What is asked:
1. In the monitor skill page, what interval is set for the health check named "External dependencies"?
2. Carry on the monitor skill page from its final line.

** START OF Excerpt **

Monitor Skill | Agent Skills

Monitor

Observe deployed application health and gather feedback to inform future development.

Purpose

Monitoring completes the feedback loop:

Validate success criteria from intent
Collect performance and health metrics
Gather user feedback
Identify issues for the backlog
Ensure deployed features work as expected

Input

Expect from orchestrator:

Deployed application URL/endpoints
Success criteria from intent
Metrics to track
Monitoring duration/frequency

Process

1. Health monitoring

Check application health continuously:

health_checks:
  - name: "API availability"
    endpoint: "/health"
    method: "GET"
    expected_status: 200
    interval: "60s"
    timeout: "5s"

  - name: "Database connectivity"
    endpoint: "/health/db"
    method: "GET"
    expected_status: 200
    interval: "60s"

  - name: "External dependencies"
    endpoint: "/health/deps"
    method: "GET"
    expected_status: 200
    interval: "300s"

2. Performance metrics

Collect performance data:

metrics:
  - name: "response_time_p50"
    source: "apm"
    threshold: 200  # ms
    alert_above: 500

  - name: "response_time_p99"
    source: "apm"
    threshold: 1000  # ms
    alert_above: 2000

  - name: "error_rate"
    source: "logs"

** END OF Excerpt **
** START OF Entries provided **

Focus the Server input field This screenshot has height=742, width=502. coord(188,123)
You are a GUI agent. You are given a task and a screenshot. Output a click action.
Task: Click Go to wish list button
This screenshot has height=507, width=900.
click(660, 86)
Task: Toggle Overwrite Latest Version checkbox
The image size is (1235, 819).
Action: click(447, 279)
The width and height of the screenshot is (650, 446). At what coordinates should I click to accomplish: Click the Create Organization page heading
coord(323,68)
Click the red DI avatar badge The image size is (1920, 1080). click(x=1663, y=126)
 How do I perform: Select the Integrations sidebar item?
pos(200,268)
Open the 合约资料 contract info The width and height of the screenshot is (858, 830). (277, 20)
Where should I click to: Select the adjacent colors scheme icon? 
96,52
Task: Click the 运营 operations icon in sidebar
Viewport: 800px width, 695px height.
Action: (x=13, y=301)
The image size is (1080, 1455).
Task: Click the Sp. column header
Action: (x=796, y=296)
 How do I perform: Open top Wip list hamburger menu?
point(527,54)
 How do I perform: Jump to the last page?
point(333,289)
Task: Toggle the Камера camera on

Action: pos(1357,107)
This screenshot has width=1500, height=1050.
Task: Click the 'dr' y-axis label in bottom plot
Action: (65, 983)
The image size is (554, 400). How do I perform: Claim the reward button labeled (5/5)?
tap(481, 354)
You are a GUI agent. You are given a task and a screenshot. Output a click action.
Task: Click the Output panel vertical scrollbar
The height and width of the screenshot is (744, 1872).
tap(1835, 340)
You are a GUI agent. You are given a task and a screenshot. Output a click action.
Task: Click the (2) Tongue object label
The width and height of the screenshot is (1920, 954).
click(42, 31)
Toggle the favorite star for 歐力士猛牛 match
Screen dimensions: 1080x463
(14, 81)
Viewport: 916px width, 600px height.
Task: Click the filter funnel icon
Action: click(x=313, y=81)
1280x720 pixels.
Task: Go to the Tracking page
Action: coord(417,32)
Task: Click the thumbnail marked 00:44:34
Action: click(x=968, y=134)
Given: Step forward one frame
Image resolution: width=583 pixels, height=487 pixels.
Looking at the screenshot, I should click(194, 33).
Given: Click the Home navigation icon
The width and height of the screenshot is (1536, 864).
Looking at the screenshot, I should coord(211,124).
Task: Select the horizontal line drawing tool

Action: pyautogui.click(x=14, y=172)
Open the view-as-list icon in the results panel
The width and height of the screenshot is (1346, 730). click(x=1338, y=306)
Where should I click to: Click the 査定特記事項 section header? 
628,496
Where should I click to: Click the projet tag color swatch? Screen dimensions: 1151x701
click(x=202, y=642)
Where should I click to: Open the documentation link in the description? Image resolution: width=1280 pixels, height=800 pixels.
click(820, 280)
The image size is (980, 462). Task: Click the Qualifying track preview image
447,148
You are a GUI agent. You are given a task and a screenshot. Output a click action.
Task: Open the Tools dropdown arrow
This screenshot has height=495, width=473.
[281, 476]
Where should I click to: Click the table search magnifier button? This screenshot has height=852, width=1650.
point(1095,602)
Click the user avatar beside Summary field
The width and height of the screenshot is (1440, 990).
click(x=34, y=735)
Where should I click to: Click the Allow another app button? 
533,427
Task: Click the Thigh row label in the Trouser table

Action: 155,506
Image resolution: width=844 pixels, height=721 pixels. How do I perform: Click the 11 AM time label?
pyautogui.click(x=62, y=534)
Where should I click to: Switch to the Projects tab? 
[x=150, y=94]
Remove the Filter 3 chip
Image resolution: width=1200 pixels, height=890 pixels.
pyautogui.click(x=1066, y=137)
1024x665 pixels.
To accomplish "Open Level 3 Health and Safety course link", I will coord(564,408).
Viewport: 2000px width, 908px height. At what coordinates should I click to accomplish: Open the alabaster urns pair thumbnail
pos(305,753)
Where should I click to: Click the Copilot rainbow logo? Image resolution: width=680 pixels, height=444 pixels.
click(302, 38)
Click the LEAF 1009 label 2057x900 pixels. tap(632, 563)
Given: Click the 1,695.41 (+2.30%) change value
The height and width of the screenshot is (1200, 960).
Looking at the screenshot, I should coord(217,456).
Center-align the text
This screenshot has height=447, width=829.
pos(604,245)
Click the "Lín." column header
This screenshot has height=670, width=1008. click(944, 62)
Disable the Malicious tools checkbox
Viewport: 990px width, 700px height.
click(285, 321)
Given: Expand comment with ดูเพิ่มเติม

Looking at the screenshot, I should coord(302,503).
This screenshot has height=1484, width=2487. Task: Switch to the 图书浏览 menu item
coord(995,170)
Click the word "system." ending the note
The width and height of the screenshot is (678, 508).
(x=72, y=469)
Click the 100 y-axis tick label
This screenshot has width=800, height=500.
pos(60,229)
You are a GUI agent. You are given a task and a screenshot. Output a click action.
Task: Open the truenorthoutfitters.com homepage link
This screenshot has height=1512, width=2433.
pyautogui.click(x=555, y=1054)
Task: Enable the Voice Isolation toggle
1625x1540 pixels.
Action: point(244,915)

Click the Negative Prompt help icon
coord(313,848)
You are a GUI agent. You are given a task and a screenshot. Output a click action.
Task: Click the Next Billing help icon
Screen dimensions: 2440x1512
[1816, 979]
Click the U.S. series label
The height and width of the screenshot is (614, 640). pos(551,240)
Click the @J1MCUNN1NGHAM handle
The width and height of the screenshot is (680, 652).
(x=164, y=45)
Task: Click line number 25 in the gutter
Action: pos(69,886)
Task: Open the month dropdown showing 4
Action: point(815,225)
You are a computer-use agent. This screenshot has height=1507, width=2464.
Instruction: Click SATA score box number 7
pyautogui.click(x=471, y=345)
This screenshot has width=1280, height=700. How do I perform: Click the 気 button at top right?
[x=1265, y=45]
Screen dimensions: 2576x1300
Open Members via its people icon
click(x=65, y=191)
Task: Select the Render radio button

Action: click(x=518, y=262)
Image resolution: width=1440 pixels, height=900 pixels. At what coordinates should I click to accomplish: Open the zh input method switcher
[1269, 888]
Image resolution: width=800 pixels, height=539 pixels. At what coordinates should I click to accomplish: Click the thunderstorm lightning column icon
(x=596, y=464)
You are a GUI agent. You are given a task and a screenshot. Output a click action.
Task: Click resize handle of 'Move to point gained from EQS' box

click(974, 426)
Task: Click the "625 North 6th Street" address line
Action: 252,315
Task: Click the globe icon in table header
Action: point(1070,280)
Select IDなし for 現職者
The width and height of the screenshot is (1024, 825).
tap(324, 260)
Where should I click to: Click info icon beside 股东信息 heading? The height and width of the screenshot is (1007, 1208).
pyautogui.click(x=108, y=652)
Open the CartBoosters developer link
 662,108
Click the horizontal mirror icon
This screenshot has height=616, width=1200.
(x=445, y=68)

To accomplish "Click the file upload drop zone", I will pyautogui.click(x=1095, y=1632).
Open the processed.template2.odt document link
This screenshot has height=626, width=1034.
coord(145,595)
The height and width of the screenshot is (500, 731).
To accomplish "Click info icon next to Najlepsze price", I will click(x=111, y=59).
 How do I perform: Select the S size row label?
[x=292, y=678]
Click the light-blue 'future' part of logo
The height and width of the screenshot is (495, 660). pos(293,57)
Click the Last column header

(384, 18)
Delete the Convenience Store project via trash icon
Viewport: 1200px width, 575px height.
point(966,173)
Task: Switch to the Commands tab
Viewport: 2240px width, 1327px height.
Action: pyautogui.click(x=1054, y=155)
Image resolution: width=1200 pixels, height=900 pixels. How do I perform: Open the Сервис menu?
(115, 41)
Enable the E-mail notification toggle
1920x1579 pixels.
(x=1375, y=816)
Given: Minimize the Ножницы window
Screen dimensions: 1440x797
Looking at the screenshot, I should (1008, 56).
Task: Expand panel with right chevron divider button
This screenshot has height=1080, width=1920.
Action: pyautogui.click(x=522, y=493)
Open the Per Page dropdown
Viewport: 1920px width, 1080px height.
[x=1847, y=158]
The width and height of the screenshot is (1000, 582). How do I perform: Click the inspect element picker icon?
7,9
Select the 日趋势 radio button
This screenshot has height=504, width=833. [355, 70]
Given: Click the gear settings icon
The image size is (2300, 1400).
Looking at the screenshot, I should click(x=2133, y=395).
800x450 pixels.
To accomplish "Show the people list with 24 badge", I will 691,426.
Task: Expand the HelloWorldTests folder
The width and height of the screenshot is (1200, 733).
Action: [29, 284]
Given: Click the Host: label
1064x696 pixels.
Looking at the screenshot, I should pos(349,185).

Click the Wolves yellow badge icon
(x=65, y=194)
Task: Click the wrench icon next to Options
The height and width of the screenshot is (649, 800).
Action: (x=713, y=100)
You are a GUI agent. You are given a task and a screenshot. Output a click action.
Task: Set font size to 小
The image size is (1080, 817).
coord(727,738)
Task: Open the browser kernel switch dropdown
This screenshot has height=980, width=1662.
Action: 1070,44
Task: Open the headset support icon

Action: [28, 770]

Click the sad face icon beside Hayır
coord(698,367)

** END OF Entries provided **

Results of the tasks:
1. 300 seconds ("300s").

2.
    threshold: 0.01  # 1%
    alert_above: 0.05

  - name: "throughput"
    source: "apm"
    baseline: 100  # req/s
    alert_below: 50

  - name: "cpu_usage"
    source: "infrastructure"
    threshold: 70  # %
    alert_above: 90

  - name: "memory_usage"
    source: "infrastructure"
    threshold: 80  # %
    alert_above: 95

3. Success criteria validation

Verify intent success criteria are met:

success_validation:
  - criterion: "Users can register successfully"
    metric: "registration_success_rate"
    target: ">= 99%"
    actual: "99.5%"
    status: "pass"

  - criterion: "Page loads under 2 seconds"
    metric: "page_load_time_p95"
    target: "< 2000ms"
    actual: "1850ms"
    status: "pass"

  - criterion: "Zero critical errors in first 24h"
    metric: "critical_error_count"
    target: "= 0"
    actual: "0"
    status: "pass"

4. Error tracking

Monitor for errors and exceptions:

error_tracking:
  sources:
    - "application_logs"
    - "error_reporting_service"  # Sentry, Bugsnag, etc.
    - "browser_console"

  categories:
    - severity: "critical"
      pattern: "uncaught exception|fatal error|500"
      action: "immediate_alert"

    - severity: "error"
      pattern: "error|failed|exception"
      action: "aggregate_and_review"

    - severity: "warning"
      pattern: "warning|deprecated|slow"
      action: "log_for_review"

5. User feedback collection

Gather feedback from various sources:

feedback_sources:
  - source: "support_tickets"
    integration: "zendesk"
    filter: "tag:new-feature"

  - source: "user_surveys"
    integration: "typeform"
    trigger: "post_feature_use"

  - source: "analytics_events"
    integration: "mixpanel"
    events: ["feature_used", "feature_abandoned", "error_encountered"]

  - source: "social_mentions"
    integration: "twitter_api"
    keywords: ["@ourapp", "ourapp bug"]

6. Analyse and categorise

Process collected data:

analysis:
  - type: "error_pattern"
    description: "Timeout errors spike during peak hours"
    frequency: "12 occurrences/hour"
    impact: "medium"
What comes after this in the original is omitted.